• **About this task**
Your answer must be an exact copy of the entries below, with every picture removed.

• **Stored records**
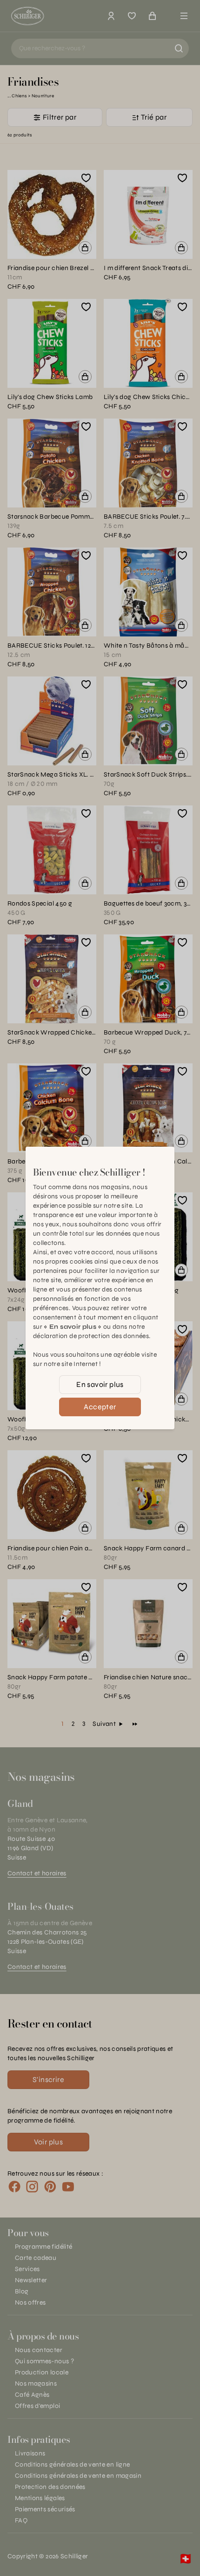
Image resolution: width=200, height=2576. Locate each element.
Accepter (100, 1406)
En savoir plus (100, 1384)
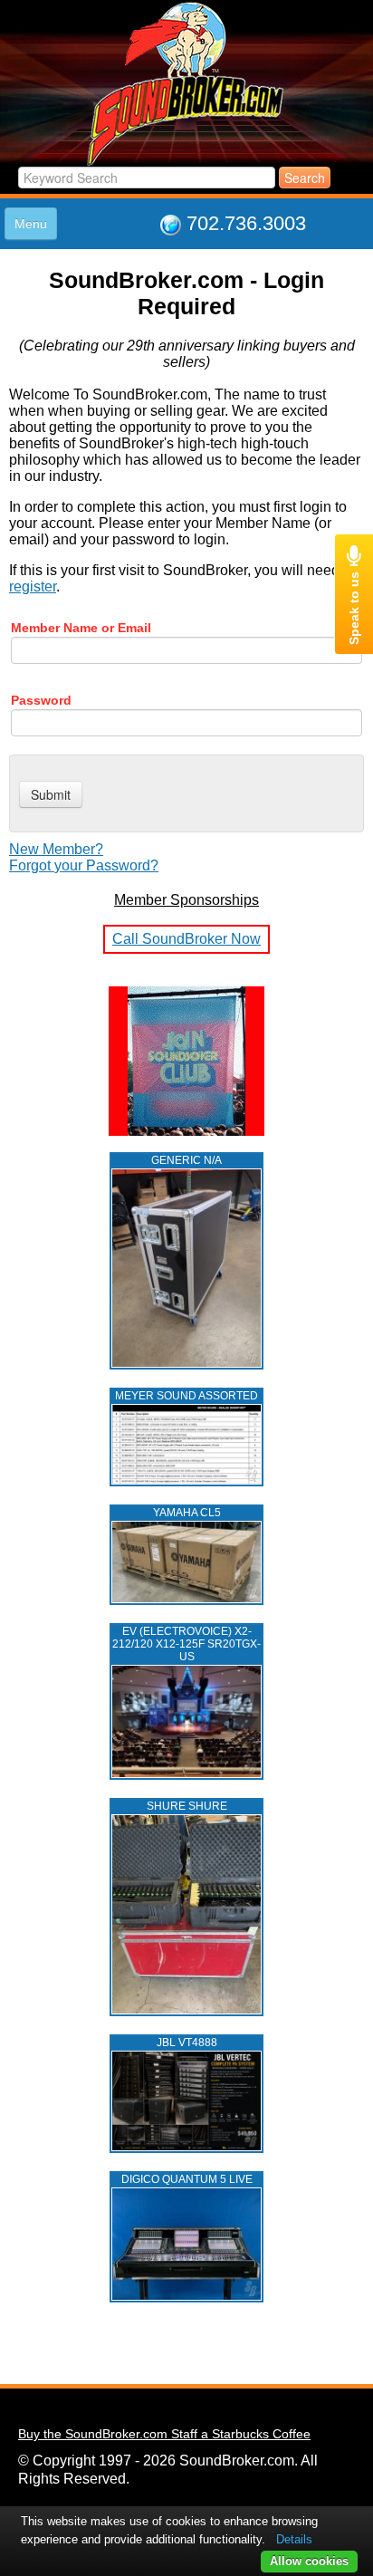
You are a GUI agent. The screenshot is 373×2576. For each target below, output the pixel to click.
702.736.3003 (246, 223)
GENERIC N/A (186, 1160)
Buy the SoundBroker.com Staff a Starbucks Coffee (164, 2434)
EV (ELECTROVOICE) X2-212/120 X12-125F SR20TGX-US (186, 1644)
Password (41, 700)
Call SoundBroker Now (186, 939)
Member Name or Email (81, 627)
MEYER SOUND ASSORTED (186, 1395)
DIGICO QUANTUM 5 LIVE (187, 2179)
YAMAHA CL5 (187, 1512)
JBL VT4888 (187, 2042)
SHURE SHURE (187, 1806)
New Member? (56, 849)
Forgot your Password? (83, 865)
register (32, 586)
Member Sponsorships (186, 900)
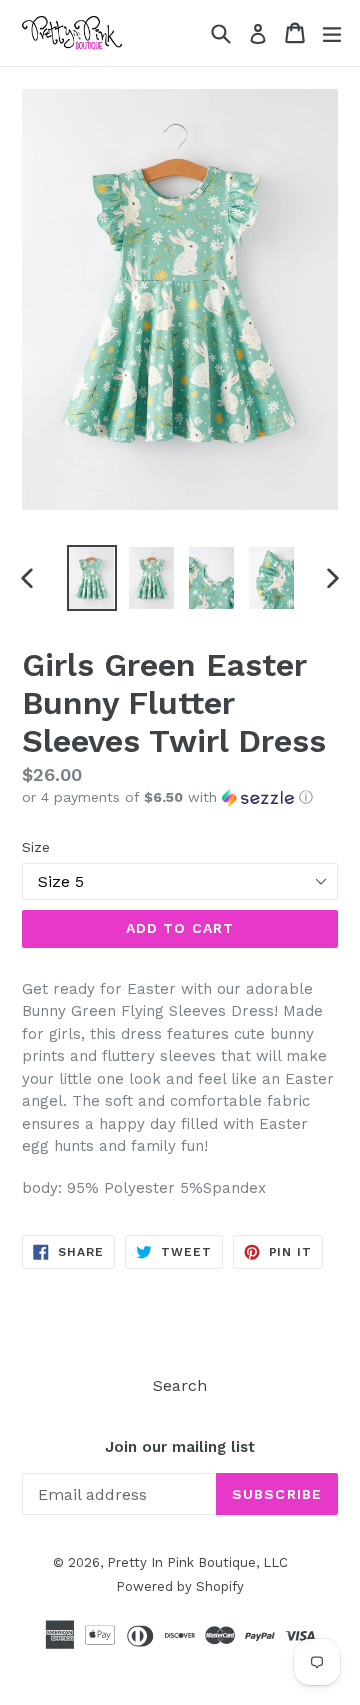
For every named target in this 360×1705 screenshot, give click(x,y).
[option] (92, 577)
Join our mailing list (180, 1447)
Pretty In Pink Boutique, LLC (197, 1562)
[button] (180, 797)
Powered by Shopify (180, 1586)
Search (180, 1385)
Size (36, 847)
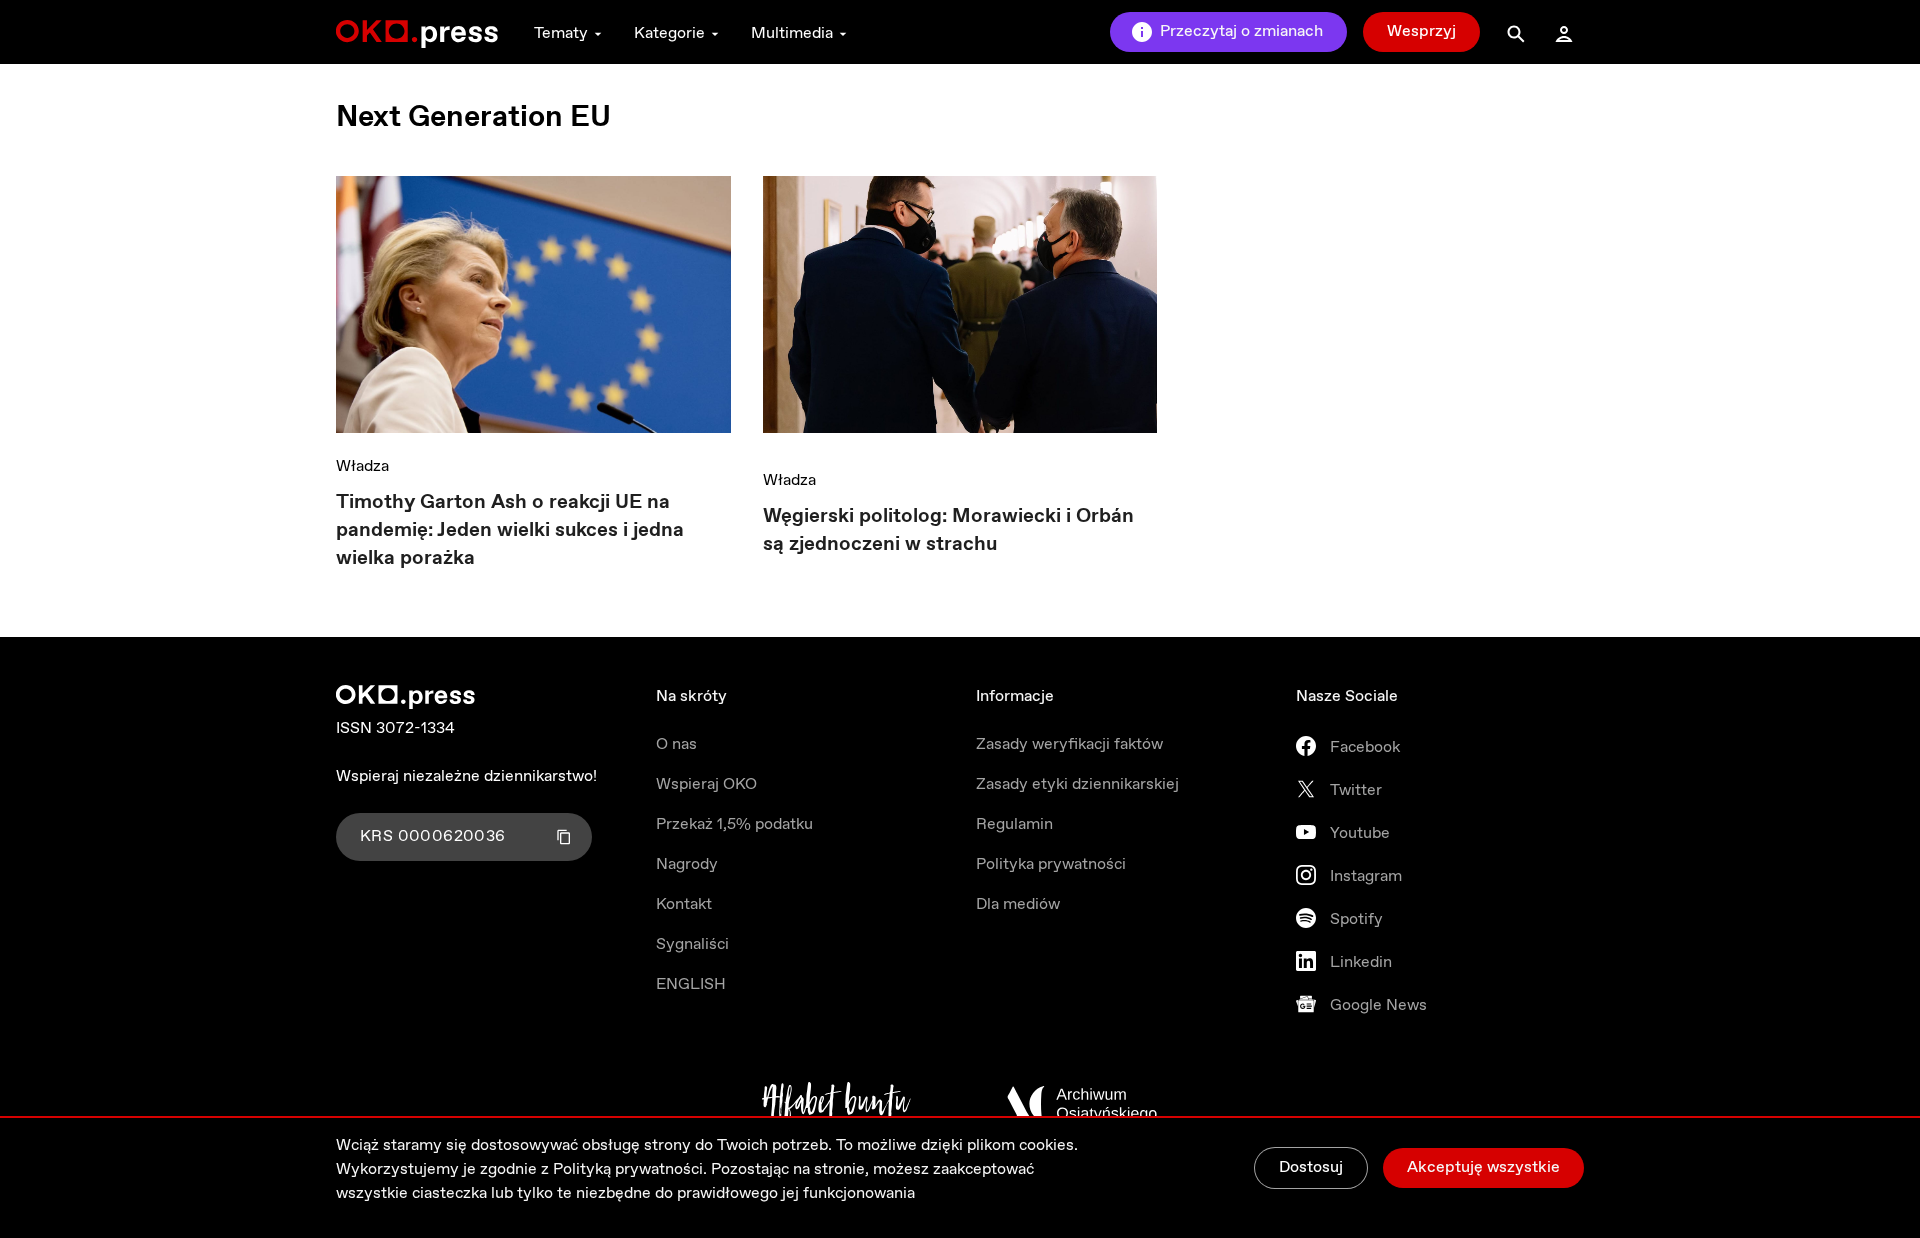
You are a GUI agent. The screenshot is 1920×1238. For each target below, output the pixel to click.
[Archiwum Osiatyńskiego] (1082, 1104)
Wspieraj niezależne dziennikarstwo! (466, 776)
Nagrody (687, 864)
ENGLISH (691, 984)
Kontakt (684, 904)
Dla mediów (1018, 904)
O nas (676, 744)
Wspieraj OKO (706, 784)
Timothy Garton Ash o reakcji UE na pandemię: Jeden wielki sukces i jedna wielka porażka (510, 530)
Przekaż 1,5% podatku (734, 824)
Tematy (561, 33)
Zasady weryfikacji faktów (1069, 744)
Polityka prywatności (1051, 864)
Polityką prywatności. (630, 1169)
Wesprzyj (1421, 31)
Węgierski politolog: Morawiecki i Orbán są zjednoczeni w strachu (948, 530)
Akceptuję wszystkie (1483, 1167)
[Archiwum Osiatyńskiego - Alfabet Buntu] (836, 1104)
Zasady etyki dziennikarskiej (1077, 784)
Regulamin (1014, 824)
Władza (362, 466)
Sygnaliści (692, 944)
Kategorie (669, 33)
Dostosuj (1311, 1167)
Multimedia (792, 33)
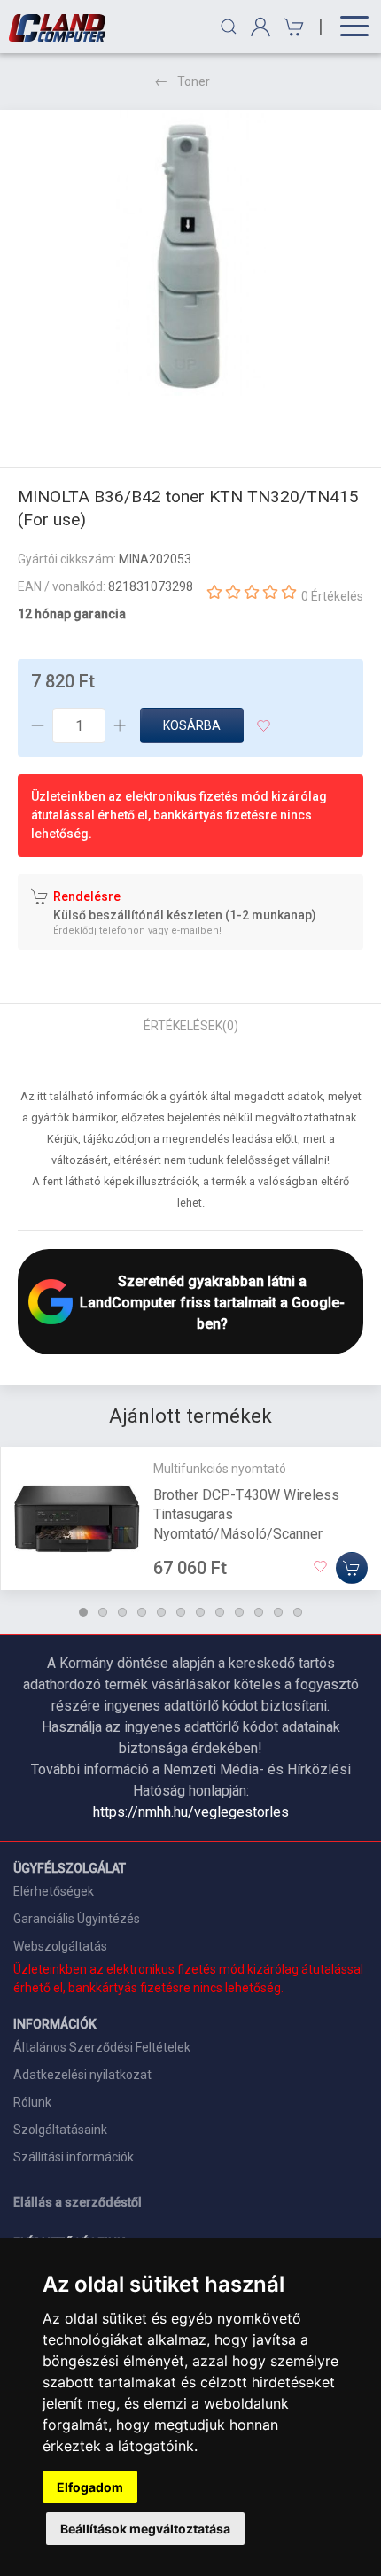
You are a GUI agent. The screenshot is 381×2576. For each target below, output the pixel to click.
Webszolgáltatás (60, 1946)
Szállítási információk (73, 2157)
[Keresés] (229, 26)
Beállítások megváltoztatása (145, 2528)
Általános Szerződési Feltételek (101, 2047)
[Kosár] (291, 27)
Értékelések (191, 1026)
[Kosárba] (352, 1567)
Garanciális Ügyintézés (76, 1919)
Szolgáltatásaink (60, 2129)
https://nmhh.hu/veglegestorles (191, 1812)
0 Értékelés (332, 596)
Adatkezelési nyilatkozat (82, 2075)
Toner (193, 81)
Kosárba (192, 725)
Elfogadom (90, 2487)
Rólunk (32, 2102)
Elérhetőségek (53, 1891)
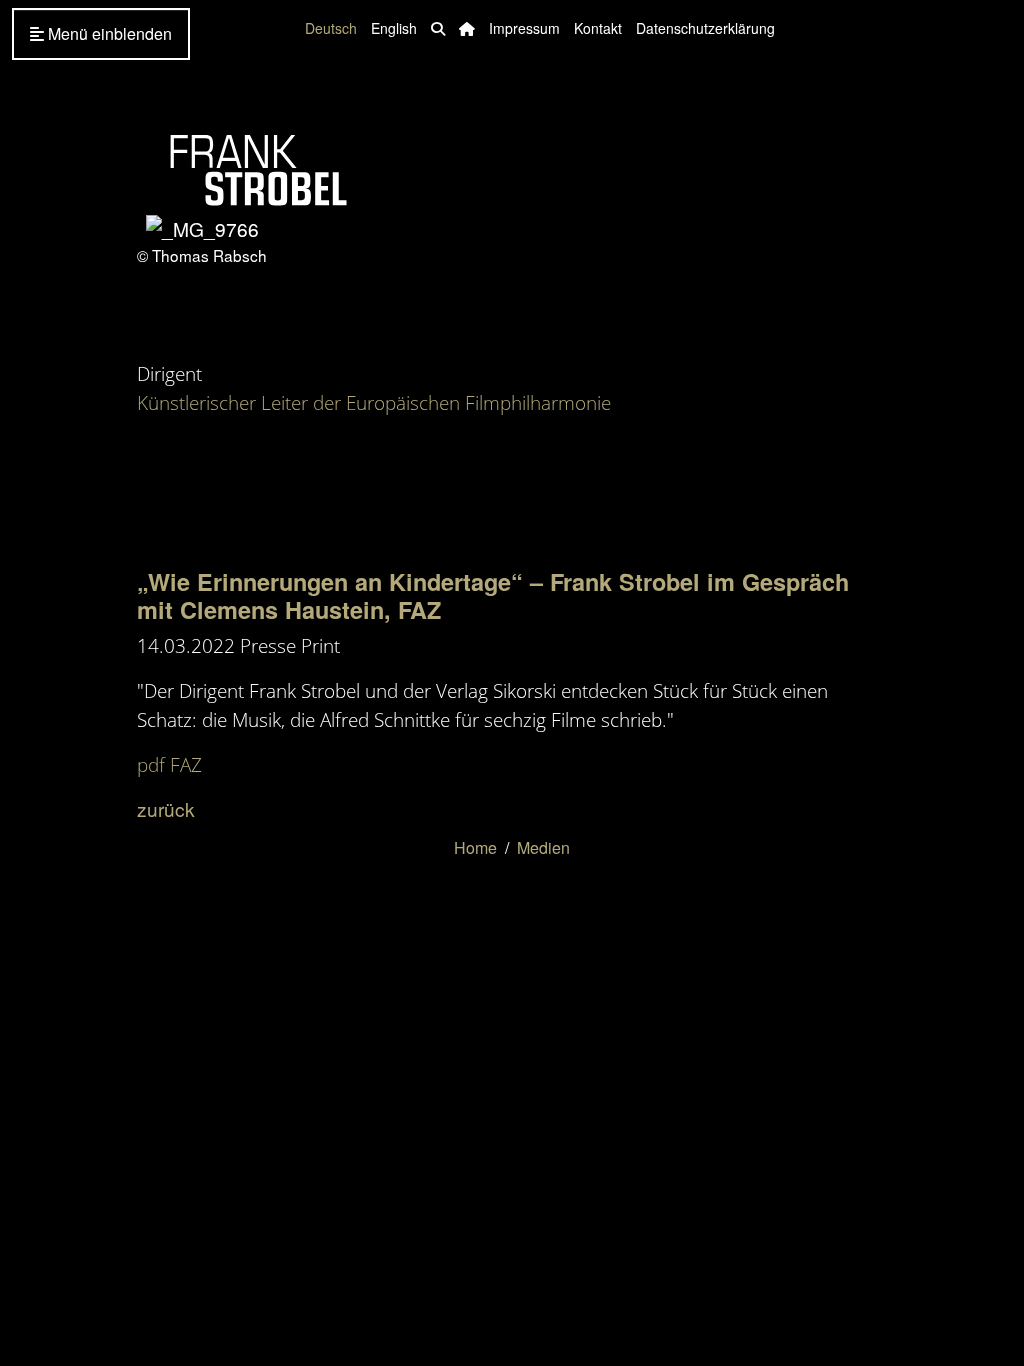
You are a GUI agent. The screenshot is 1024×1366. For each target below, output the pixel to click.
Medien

• **Task response**
Image resolution: width=200, height=2576. Locate each element.
Accepter (100, 1406)
En savoir plus (100, 1384)
You are a GUI agent. The screenshot is 373×2576. For each target below, output the pixel to click.
702.736.3003 (246, 223)
GENERIC N/A (186, 1160)
Buy the SoundBroker.com Staff a Starbucks Coffee (164, 2434)
EV (ELECTROVOICE) X2-212/120 X12-125F SR20TGX-US (186, 1644)
Password (41, 700)
Call SoundBroker Now (186, 939)
Member Name or Email (81, 627)
MEYER SOUND ASSORTED (186, 1395)
DIGICO QUANTUM 5 LIVE (187, 2179)
YAMAHA CL5 (187, 1512)
JBL VT4888 (187, 2042)
SHURE SHURE (187, 1806)
New Member? (56, 849)
Forgot your Password? (83, 865)
register (32, 586)
Member Sponsorships (186, 900)
For every named target in this 360×1705 screenshot, give click(x,y).
[option] (92, 577)
Join our mailing list (180, 1447)
Pretty In Pink Boutique, LLC (197, 1562)
[button] (180, 797)
Powered by Shopify (180, 1586)
Search (180, 1385)
Size (36, 847)
You are a GUI agent. The screenshot is 1920×1238. For each target below, output the pixel to click.
[Archiwum Osiatyńskiego] (1082, 1104)
Wspieraj niezależne dziennikarstwo! (466, 776)
Nagrody (687, 864)
ENGLISH (691, 984)
Kontakt (684, 904)
Dla mediów (1018, 904)
O nas (676, 744)
Wspieraj OKO (706, 784)
Timothy Garton Ash o reakcji UE na pandemię: Jeden wielki sukces i jedna wielka porażka (510, 530)
Przekaż 1,5% podatku (734, 824)
Tematy (561, 33)
Zasady weryfikacji faktów (1069, 744)
Polityka prywatności (1051, 864)
Polityką prywatności. (630, 1169)
Wesprzyj (1421, 31)
Węgierski politolog: Morawiecki i Orbán są zjednoczeni w strachu (948, 530)
Akceptuję wszystkie (1483, 1167)
[Archiwum Osiatyńskiego - Alfabet Buntu] (836, 1104)
Zasady etyki dziennikarskiej (1077, 784)
Regulamin (1014, 824)
Władza (362, 466)
Sygnaliści (692, 944)
Kategorie (669, 33)
Dostosuj (1311, 1167)
Multimedia (792, 33)
You are a GUI agent. The screenshot is 381×2576. For each target below, output the pixel to click.
Webszolgáltatás (60, 1946)
Szállítási információk (73, 2157)
[Keresés] (229, 26)
Beállítások megváltoztatása (145, 2528)
Általános Szerződési Feltételek (101, 2047)
[Kosár] (291, 27)
Értékelések (191, 1026)
[Kosárba] (352, 1567)
Garanciális Ügyintézés (76, 1919)
Szolgáltatásaink (60, 2129)
https://nmhh.hu/veglegestorles (191, 1812)
0 Értékelés (332, 596)
Adatkezelési nyilatkozat (82, 2075)
Toner (193, 81)
Kosárba (192, 725)
Elfogadom (90, 2487)
Rólunk (32, 2102)
Elérhetőségek (53, 1891)
You are a GUI agent. The screenshot is 1024×1366. For each target below, output the pixel to click.
Medien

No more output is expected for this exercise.